● WHAT YOU NEED TO DO
Identify every line in the records below that contains the word "will", treating uppercase and lowercase letters as different. Copy each of those lines.

— start MATERIAL FOR THIS EXERCISE —

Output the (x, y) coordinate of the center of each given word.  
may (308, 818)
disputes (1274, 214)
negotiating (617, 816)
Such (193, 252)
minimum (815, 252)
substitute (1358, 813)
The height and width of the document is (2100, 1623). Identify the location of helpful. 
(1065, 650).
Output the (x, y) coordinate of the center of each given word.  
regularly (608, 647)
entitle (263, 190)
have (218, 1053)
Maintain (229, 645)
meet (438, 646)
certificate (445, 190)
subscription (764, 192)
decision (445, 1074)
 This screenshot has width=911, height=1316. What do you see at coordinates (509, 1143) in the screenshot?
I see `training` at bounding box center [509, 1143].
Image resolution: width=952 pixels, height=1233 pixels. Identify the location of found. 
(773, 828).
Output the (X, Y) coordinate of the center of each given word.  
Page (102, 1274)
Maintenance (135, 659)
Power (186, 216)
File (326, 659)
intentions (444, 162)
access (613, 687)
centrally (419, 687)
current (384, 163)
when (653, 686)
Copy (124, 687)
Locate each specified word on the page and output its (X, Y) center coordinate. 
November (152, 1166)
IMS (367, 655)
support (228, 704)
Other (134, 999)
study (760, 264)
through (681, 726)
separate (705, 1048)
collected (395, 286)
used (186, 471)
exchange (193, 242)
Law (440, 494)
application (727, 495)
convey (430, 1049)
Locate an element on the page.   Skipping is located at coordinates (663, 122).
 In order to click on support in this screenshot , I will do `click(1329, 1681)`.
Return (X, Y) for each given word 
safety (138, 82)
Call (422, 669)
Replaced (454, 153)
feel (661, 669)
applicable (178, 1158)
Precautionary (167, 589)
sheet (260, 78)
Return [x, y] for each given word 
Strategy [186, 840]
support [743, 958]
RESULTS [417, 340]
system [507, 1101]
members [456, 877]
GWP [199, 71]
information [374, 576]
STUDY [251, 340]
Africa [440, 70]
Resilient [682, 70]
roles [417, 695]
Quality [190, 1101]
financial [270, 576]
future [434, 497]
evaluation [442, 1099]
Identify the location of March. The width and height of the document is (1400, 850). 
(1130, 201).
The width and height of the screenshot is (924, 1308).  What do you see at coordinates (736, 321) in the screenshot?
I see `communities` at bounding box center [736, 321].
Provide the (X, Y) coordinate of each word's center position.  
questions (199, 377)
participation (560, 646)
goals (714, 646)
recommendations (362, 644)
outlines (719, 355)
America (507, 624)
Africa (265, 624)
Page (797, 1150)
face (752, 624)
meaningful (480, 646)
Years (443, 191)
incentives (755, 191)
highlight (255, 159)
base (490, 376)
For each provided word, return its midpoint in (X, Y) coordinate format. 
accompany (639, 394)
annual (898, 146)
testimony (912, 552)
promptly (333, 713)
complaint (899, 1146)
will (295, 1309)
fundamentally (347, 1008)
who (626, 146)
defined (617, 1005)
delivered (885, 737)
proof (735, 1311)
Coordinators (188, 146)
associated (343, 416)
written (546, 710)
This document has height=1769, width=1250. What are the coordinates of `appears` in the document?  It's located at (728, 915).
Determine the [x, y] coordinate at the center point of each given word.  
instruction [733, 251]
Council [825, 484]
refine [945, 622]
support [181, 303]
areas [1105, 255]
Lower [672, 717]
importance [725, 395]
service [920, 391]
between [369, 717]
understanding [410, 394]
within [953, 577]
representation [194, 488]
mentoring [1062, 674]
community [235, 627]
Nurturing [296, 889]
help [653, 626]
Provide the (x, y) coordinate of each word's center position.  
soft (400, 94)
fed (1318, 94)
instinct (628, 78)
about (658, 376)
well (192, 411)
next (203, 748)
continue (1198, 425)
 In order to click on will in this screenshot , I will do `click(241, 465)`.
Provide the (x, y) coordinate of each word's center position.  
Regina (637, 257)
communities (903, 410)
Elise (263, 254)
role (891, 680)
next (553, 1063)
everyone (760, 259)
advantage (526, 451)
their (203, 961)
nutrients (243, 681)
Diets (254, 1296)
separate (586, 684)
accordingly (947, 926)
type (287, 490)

— end MATERIAL FOR THIS EXERCISE —

● TASK ANSWER
 In order to click on support in this screenshot , I will do `click(1329, 1681)`.
will (295, 1309)
 In order to click on will in this screenshot , I will do `click(241, 465)`.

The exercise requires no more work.